**DOCUMENT SECTION:**
[BEGIN]

Skip to content

Revert "quincy: ceph_fs.h: add separate owner_{u,g}id fields"#54108

Merged
yuriw merged 1 commit intoquincyfrom
revert-53139-wip-62571-quincy
Oct 23, 2023
Merged

Revert "quincy: ceph_fs.h: add separate owner_{u,g}id fields"#54108
yuriw merged 1 commit intoquincyfrom
revert-53139-wip-62571-quincy

Conversation

@vshankar
Copy link
Contributor

@vshankar vshankar commented Oct 19, 2023

Reverts #53139

Revert "quincy: ceph_fs.h: add separate owner_{u,g}id fields"

This seems to be causing test failures:

        https://pulpito.ceph.com/yuriw-2023-10-19_16:09:31-smoke-quincy-release-distro-default-smithi/7432399

Where the MDS crashes with

In function 'CInode* Server::prepare_new_inode(MDRequestRef&, CDir*, inodeno_t, unsigned int, const file_layout_t*)'
3449: FAILED ceph_assert(_inode->gid != (unsigned)-1)

1: (ceph::__ceph_assert_fail(char const*, char const*, int, char const*)+0x14f) [0x7f991631c89e]
2: /usr/lib/ceph/libceph-common.so.2(+0x27eab0) [0x7f991631cab0]
3: (Server::prepare_new_inode(boost::intrusive_ptr<MDRequestImpl>&, CDir*, inodeno_t, unsigned int, file_layout_t const*)+0x2791) [0x55563bec4831]
4: (Server::handle_client_mkdir(boost::intrusive_ptr<MDRequestImpl>&)+0x1ec) [0x55563bede88c]

Revert this change till the failure is fixed.

@vshankar vshankar added the cephfs Ceph File System label Oct 19, 2023
@vshankar vshankar requested a review from a team October 19, 2023 17:09
@github-actions github-actions bot added this to the quincy milestone Oct 19, 2023
@vshankar vshankar force-pushed the revert-53139-wip-62571-quincy branch from df24f7a to cca2217 Compare October 19, 2023 17:12
This seems to be causing test failures:

        https://pulpito.ceph.com/yuriw-2023-10-19_16:09:31-smoke-quincy-release-distro-default-smithi/7432399

Where the MDS crashes with

In function 'CInode* Server::prepare_new_inode(MDRequestRef&, CDir*, inodeno_t, unsigned int, const file_layout_t*)'
3449: FAILED ceph_assert(_inode->gid != (unsigned)-1)

[END]

**WHAT THIS TASK INVOLVES:**
Answer these questions about the revert pull request above:
(a) Which pull request number does it revert?
(b) What assertion fails when the MDS crashes?
(c) Who merged the pull request, and on what date?

**ENTRIES:**

[BEGIN]

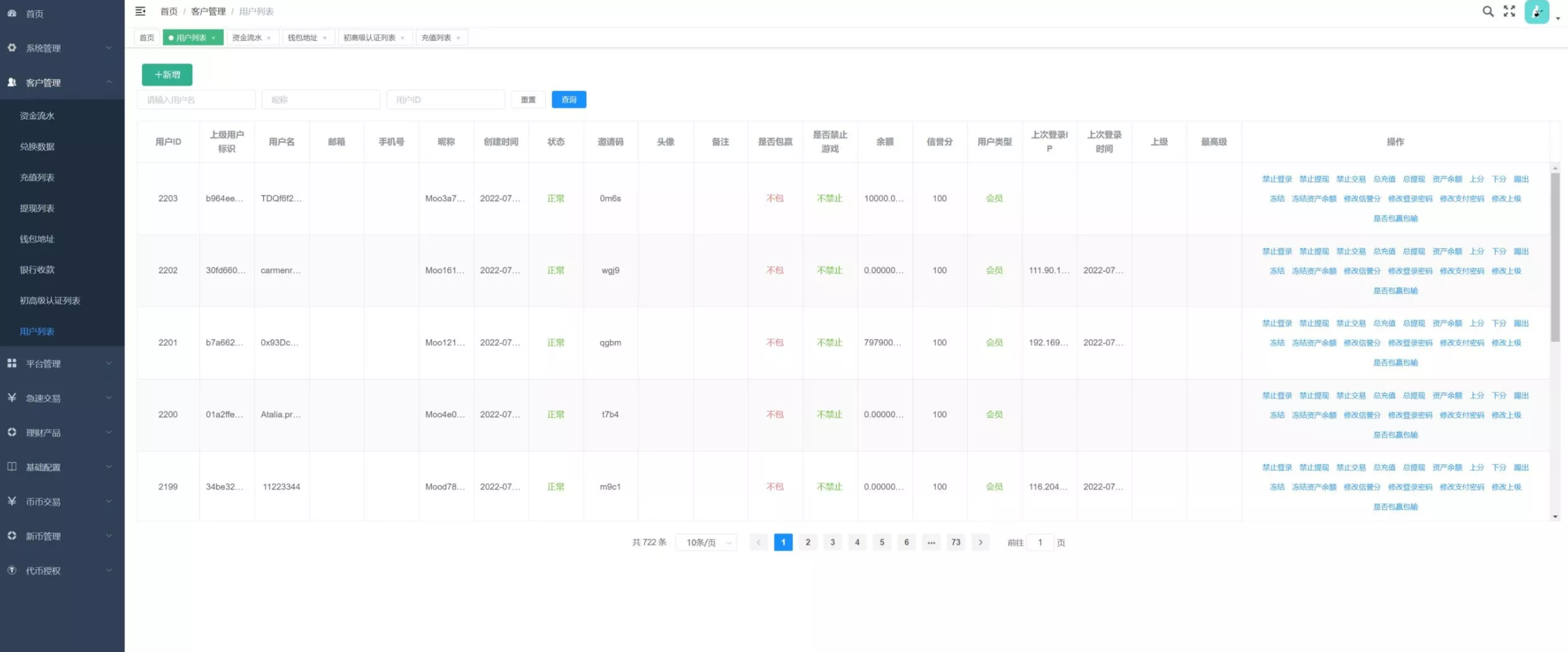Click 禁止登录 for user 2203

[END]
[BEGIN]

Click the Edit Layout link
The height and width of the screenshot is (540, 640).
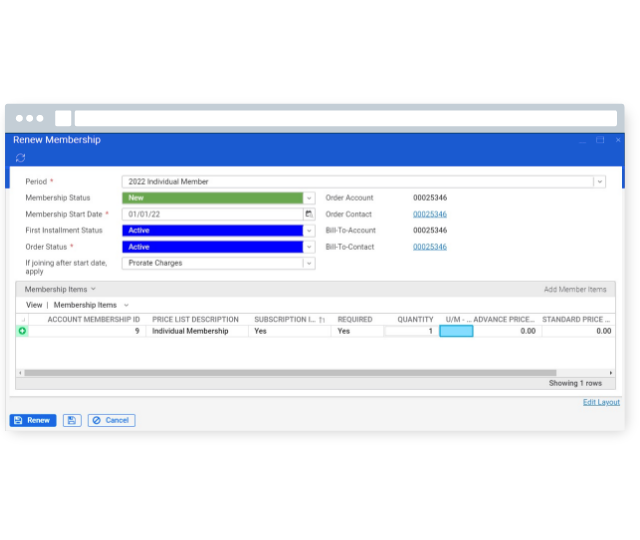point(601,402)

[END]
[BEGIN]

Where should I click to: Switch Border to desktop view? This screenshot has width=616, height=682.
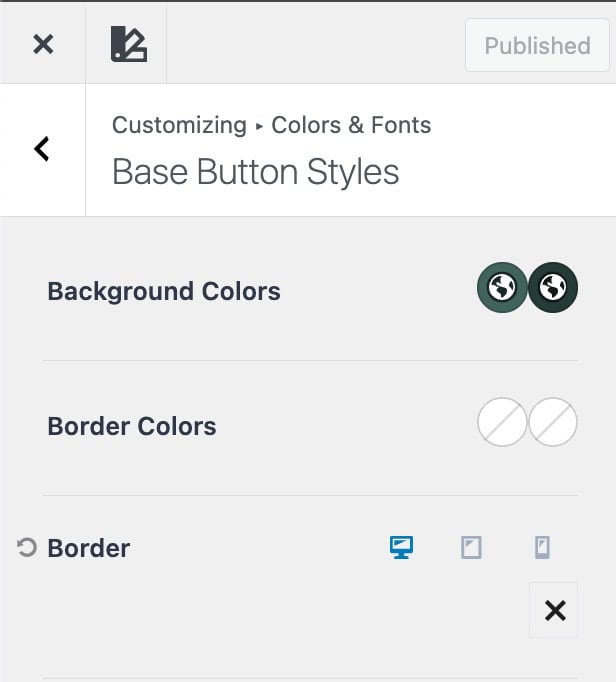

[END]

**RESPONSE:**
(a) #53139
(b) ceph_assert(_inode->gid != (unsigned)-1)
(c) yuriw merged it on Oct 23, 2023.